__TEXT__.
'''

Amy Burke had never been east of Texas when she arrived in New York City earlier this month, ready to help people sick or dying from COVID-19.

“Patient-wise, this is the sickest group of people I’ve ever seen,” the Tucson respiratory therapist said during a telephone call from Brooklyn last week. “I’ve never seen anything like it before. Nobody has.”

Burke was unsure when she first considered a temporary move to New York to run ventilators in one of the nation’s hardest-hit areas. Conversations with her best friend and her husband changed her mind. Both have military backgrounds, and they encouraged her to think of working in New York as a deployment.

And when Burke landed at John F. Kennedy Airport April 10, in a plane full of health-care workers from all over the country, it did feel that way, she said, like they were soldiers on a shared mission.

“When we landed, I wasn’t scared — I was excited,” she said. “I love my job and I’ve trained for this my whole life.”

It’s a feeling that’s continued to grow as she puts in her days at a Brooklyn hospital.

“We got into medicine because we wanted to help people,” she said. “It really feels like we’re in combat together.”

Burke, 33, said she’s fallen in love with New York City, and especially Brooklyn.

“Brooklyn is a magical city, a true melting pot,” she said. “It’s such a wonderful, wonderful place.”

People are so appreciative of health-care workers being there at this heartbreaking time, she said.

Each day, there’s a food truck outside the hospital offering free breakfast and lunch.

“They are treating us like superheroes,” she said, “and we’re just doing our job.”

Burke has been a respiratory therapist since she was 20, working in intensive care units and with asthma and cystic-fibrosis patients, but she said she’s never experienced anything like what she’s seeing in Brooklyn.

The hardest part, she said, is reaching a point where there is nothing left to do to help their patients.

“Sometimes it feels as though we are just waiting for them to die so we can clean up the vent and try to save the next patient who needs it,” she wrote on a private social media post she shares with family and friends.

“The amount of people who die is astonishing. You try not to think about the patient that you just withdrew care from while you check on the person sharing the room with them who’s also vented.”

One day, five of her patients died.

“It’s a very human thing to die. We hold their hand and try to comfort them, but it’s not the same as being with family or friends, of course,” she said. “We’re going to need help with our mental health after this is done.”

The bodies of people who died pile up sometimes, she said, before being moved to a semitrailer that’s parked behind the hospital.

Burke said she’s doing OK so far, although she has had trouble sleeping sometimes. Her hands have started shaking a bit in the evenings, perhaps her body’s way of letting off stress.

'''

(Stored items)

'''

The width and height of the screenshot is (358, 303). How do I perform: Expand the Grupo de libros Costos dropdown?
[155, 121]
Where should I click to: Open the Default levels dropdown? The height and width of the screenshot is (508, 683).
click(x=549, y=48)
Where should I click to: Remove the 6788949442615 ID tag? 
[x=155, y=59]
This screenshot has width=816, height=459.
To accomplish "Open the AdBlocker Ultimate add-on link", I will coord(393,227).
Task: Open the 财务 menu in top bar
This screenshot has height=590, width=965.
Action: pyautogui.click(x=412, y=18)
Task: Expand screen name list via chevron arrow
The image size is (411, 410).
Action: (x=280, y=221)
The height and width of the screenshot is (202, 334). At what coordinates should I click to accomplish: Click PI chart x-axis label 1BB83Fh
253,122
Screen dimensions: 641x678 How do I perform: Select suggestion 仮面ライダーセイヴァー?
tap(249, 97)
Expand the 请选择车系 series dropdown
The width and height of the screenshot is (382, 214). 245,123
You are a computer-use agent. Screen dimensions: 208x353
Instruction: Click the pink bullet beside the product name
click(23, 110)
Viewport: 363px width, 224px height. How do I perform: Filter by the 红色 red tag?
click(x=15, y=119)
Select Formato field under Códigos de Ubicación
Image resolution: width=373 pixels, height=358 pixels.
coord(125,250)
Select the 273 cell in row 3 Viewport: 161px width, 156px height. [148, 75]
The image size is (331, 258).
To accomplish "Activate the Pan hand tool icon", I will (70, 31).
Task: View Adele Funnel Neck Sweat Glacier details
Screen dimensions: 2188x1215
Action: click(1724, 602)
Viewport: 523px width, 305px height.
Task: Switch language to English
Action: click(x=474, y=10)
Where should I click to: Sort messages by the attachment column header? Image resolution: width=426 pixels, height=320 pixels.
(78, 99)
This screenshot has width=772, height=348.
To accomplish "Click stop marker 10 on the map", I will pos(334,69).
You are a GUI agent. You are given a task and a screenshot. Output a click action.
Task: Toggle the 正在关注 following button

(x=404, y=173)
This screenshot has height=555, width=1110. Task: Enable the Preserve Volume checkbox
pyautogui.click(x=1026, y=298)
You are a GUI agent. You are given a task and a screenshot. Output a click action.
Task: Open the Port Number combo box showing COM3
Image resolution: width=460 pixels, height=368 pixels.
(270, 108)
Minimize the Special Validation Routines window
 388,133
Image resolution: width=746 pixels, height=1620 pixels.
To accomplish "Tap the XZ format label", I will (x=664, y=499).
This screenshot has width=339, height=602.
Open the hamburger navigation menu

'''

__PARTS OF THE EXERCISE__.
a) In the article about Amy Burke, on what date did she land at John F. Kennedy Airport?
b) Translate this sentence from the article about Amy Burke into Spanish: "Each day, there's a food truck outside the hospital offering free breakfast and lunch."
c) Continue the article about Amy Burke from the point where it ends.

__ANSWERS BY ITEM NUMBER__.
a) April 10

b) Cada día hay un camión de comida afuera del hospital que ofrece desayuno y almuerzo gratis.

c)
That stress is sometimes compounded by what she hears that people outside of New York are doing and saying about state shutdowns.

“COVID-19 is a horrible, horrible disease and it’s a little frustrating and heartbreaking to see when we’re here trying to keep people alive and protect ourselves,” she said. “It’s been a hot topic in the hospital. We’re all upset about it.”

But when she starts to think about that kind of thing too much, she counters it with the good stories, including one she read recently about people in a manufacturing plant who worked for 28 days straight making medical masks.

She said it’s hard for people to understand how serious this new virus is unless it affects them personally.

“If you know a health-care worker who has been working in a COVID unit and you have a conversation about it, then opinions start to shift,” she said.

The people she works with, strangers just days ago, feel like family now.

“They are among the most amazing human beings I’ve ever met,” she said. “It brings you together, doing this work. These are my brothers and sisters in health care.”

Burke was joined back east by a longtime friend, Kim Oakden, who is from Tucson but now lives in Phoenix. Oakden is at a hospital on Long Island.

The women have known one another since they attended Sahuaro High School together, graduating one year apart.

“She arrived first,” Burke said. “Then she called and said, ‘It’s crazy. Come out here so I can see a familiar face.’”

Oakden, who is also a respiratory therapist, arrived April 6 and will be going back at the end of May.

“Honestly, the whole thing has just been surreal,” Oakden said. “I don’t know if it’s a coping mechanism or not, but I try not to think about it too much.”

The friends have seen each other a couple of times so far, a half-hour drive between them.

Burke’s parents, Sissie and Eric Schrader of Tucson, are worried about their daughter but are also proud of her.

Sissie Schrader said when Burke told her she was going to New York City to work, she didn’t know if she was going to cry first or get sick to her stomach.

“She’s very brave, but this is terrifying,” Sissie Schrader said. “We’re extremely proud of her. She’s always been a gutsy girl. She has a heart of gold and she’s damn good at what she does.”